- **Written exercise**
Put the stretch of data from the line containing "The height and width of the screenshot is (503, 1047)." through the line containing "I will 592,635." into a two-column CSV with the headers instruction and response. Give one row per instruction, with its text and its answer each in one quoted field and line breaks replaced by spaces.

==== Records for processing ====

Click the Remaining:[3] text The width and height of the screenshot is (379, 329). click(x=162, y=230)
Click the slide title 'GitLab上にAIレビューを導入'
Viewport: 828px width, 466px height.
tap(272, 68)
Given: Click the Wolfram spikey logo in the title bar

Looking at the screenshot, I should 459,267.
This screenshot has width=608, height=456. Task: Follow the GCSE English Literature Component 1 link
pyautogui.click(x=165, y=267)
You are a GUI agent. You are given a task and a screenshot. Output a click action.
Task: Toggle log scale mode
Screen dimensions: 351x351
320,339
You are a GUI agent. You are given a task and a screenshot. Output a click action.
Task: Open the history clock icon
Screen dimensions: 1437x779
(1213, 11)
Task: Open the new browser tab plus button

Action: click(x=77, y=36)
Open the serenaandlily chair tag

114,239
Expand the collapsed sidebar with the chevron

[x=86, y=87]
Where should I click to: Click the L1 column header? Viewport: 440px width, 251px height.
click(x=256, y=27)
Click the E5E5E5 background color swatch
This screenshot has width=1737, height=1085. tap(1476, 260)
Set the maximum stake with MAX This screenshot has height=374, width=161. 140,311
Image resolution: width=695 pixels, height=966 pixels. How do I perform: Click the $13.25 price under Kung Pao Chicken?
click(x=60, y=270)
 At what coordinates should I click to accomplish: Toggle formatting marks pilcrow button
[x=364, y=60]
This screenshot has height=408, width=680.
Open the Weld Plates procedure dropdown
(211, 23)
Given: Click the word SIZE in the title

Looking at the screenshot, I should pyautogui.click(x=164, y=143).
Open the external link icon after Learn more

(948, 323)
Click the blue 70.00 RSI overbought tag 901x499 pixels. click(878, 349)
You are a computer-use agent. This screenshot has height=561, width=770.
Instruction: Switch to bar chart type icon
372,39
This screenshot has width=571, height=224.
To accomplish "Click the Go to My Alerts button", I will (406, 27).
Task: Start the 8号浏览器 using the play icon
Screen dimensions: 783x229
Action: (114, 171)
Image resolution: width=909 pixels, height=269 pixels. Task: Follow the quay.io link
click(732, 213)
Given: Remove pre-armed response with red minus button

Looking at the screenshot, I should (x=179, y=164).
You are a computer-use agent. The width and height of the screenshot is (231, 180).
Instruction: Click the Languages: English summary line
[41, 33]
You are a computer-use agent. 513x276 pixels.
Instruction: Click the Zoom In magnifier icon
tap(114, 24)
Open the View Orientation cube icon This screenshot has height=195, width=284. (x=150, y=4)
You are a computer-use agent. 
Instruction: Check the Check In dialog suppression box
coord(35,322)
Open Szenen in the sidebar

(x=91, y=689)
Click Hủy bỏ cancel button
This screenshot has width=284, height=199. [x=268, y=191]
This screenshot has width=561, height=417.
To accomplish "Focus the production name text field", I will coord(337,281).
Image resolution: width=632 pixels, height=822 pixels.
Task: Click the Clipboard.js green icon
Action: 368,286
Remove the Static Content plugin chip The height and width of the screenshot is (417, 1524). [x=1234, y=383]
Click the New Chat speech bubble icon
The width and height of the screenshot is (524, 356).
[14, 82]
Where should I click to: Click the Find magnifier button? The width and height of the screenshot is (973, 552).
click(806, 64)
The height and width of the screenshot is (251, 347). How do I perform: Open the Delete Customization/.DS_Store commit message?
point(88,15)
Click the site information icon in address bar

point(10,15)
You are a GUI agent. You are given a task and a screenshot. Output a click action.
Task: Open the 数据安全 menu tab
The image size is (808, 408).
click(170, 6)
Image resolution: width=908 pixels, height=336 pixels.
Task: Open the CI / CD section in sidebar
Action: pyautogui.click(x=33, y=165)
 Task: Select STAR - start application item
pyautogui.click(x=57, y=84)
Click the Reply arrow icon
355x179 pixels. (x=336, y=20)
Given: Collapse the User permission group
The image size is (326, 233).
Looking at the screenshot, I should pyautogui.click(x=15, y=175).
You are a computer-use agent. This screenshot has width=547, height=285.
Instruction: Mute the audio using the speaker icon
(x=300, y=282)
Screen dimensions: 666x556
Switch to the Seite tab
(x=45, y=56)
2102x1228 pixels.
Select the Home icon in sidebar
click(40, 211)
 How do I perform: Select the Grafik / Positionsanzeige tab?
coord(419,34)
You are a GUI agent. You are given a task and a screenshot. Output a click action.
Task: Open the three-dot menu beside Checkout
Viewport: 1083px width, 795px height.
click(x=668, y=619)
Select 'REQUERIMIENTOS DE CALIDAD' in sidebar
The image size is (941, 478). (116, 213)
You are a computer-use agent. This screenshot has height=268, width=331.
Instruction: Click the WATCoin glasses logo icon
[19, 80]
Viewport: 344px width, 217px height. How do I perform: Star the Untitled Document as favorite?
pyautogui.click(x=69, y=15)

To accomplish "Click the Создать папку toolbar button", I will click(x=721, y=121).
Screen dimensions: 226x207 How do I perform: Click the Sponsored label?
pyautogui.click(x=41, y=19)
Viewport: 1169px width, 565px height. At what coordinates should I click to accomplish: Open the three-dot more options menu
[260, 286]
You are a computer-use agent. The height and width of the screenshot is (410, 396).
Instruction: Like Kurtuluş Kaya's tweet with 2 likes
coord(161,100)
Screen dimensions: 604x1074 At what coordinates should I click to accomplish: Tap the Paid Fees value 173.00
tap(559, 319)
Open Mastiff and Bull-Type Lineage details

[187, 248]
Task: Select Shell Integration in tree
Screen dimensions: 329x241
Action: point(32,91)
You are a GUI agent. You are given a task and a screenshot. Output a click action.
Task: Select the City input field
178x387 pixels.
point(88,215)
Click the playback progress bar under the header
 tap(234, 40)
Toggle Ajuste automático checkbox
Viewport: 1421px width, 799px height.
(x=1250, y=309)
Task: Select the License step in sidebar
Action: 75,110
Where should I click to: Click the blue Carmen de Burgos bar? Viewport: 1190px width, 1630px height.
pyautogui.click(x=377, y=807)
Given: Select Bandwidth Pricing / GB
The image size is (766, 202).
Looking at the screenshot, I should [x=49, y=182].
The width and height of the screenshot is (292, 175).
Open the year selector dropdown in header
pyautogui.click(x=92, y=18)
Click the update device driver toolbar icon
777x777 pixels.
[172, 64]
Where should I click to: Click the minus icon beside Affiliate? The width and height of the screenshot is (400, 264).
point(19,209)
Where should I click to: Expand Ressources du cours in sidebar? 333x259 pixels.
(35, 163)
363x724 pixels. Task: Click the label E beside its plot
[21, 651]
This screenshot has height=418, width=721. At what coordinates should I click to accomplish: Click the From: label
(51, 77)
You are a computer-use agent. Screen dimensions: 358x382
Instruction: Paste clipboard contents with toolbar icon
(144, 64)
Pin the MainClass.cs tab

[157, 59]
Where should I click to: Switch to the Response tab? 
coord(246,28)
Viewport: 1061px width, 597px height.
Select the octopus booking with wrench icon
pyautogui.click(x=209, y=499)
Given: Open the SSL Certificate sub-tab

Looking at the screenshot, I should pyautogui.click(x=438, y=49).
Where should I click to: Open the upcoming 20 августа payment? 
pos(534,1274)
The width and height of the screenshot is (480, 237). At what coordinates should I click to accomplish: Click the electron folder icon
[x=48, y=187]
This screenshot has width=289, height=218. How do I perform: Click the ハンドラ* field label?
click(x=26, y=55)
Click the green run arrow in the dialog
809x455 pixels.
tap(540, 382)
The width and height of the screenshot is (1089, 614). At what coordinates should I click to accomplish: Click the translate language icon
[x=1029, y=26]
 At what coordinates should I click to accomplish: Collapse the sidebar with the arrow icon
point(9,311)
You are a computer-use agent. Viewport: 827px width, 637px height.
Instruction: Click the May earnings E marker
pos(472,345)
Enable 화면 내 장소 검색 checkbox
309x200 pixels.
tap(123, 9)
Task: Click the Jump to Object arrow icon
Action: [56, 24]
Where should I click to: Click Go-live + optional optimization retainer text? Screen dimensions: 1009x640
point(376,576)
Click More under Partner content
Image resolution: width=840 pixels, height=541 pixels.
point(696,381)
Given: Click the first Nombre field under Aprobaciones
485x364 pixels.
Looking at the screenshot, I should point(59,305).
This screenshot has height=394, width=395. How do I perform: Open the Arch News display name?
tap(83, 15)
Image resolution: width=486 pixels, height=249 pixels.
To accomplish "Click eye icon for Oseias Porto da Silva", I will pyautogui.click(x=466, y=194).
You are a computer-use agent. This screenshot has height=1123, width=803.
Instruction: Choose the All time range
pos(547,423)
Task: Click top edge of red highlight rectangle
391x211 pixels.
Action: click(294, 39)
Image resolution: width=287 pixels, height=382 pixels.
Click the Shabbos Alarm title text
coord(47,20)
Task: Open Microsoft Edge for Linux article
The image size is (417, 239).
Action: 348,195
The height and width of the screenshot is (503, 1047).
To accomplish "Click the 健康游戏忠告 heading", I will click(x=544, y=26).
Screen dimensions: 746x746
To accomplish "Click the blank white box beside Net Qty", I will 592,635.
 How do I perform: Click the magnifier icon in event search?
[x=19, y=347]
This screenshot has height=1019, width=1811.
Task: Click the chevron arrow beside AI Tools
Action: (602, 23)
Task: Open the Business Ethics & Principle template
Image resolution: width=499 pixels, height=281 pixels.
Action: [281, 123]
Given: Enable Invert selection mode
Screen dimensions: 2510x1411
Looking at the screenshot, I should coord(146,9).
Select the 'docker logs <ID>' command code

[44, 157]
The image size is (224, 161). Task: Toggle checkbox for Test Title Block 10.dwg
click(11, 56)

====

- **Reply**
instruction,response
"The height and width of the screenshot is (503, 1047). To accomplish ""Click the 健康游戏忠告 heading"",","I will click(x=544, y=26)."
"Screen dimensions: 746x746 To accomplish ""Click the blank white box beside Net Qty"",","I will 592,635."